It’s unsettling that so little is known about what it takes to be happy, and a lot of what we do know is contradictory. On the one hand, most people report that they are happy when asked by pollsters – up to 80% in most developed countries. On the other hand, psychological studies and various reports don’t share such a bright picture. The following things make happiness a problem:

 

  • As a feeling, being happy comes and goes. It often arrives accidentally, leading to one popular theory that we “stumble on happiness” rather than create it.
  • People are generally not good at predicting what will make them happy. Having a baby, for example, is often a major stress from day to day, not a sustained joy.
  • Prescriptions for antidepressants and tranquilizers remain high, with no clinical indication that either kind of medication does more than improve symptoms, and sometimes not even that.
  • Aside from rampant consumerism and the pursuit of diversions, modern society has not found a deeper theory of happiness to guide us.

 

It’s the last point which is the most critical.

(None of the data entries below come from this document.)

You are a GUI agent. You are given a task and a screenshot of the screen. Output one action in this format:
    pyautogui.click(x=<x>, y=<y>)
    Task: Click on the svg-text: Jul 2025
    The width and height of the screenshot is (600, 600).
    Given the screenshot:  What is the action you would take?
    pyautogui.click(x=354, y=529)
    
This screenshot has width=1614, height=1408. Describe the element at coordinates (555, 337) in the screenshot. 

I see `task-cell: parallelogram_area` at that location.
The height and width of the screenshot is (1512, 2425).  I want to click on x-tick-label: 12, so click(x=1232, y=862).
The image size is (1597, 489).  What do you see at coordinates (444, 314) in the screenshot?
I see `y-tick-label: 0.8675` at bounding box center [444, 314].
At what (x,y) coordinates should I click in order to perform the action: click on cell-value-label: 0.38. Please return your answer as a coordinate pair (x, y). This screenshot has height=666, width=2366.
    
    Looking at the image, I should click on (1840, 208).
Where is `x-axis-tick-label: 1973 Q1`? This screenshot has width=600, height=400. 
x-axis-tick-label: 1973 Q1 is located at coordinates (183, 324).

One of the major reasons for the existence of religion has always been that God offers a happiness beyond what is found in mortal life. That view is no longer viable for millions of people who have walked away from organized religion.  The promise of Heaven vaguely persists in people’s minds, but it’s fair to say that trying to be happy in material terms has replaced the hereafter as their main focus.

 

If we leave aside religious terminology, the picture of happiness held out by the world’s spiritual traditions isn’t at all like the materialistic model, with its dependence of looking outside yourself for things that bring pleasure. Instead, the following are supposed to be true:

 

  • Happiness is a permanent condition of the soul.
  • We create unhappiness by deviating from the soul’s immortal condition.
  • Lasting happiness is achieved by a spiritual journey that heals self-division.
  • The undivided self is the true self and therefore the most natural identity for every individual.

 

This model of a kind of happiness that no one can take away from you remains as radical today as it was centuries ago, perhaps more so given the hold that materialism has over us. But appearances are deceiving, I think.  The world’s religions were addressed by and large to a population that struggled to fill the basic necessities of food and shelter, with early death and lifelong privation the norm. Rising prosperity and modern medicine have created a much more secure platform for the average life today.

 

This means that millions of people are in a position to test for themselves if the spiritual model of happiness is actually valid – they have the time and freedom to pursue the true self.  Such an agenda is part of official social values, but it has been adopted by countless people who form a loose confederation of seekers around the world. Material freedom, in a word, isn’t the opposite of spiritual freedom. People aren’t forced to seek God because daily life is so miserable but because they have higher expectations than daily comfort and security.

 

It would be better all around if we recognized the reality of the situation instead of recycling outworn images of sin, eternal punishment, earthly life as a vale of tears, and a state of bliss achievable only after death.  Eastern spirituality doesn’t focus on these things, but it too has outworn notions of renunciation, daily rituals, caste obligations, and a state of enlightenment available only to the dedicated few.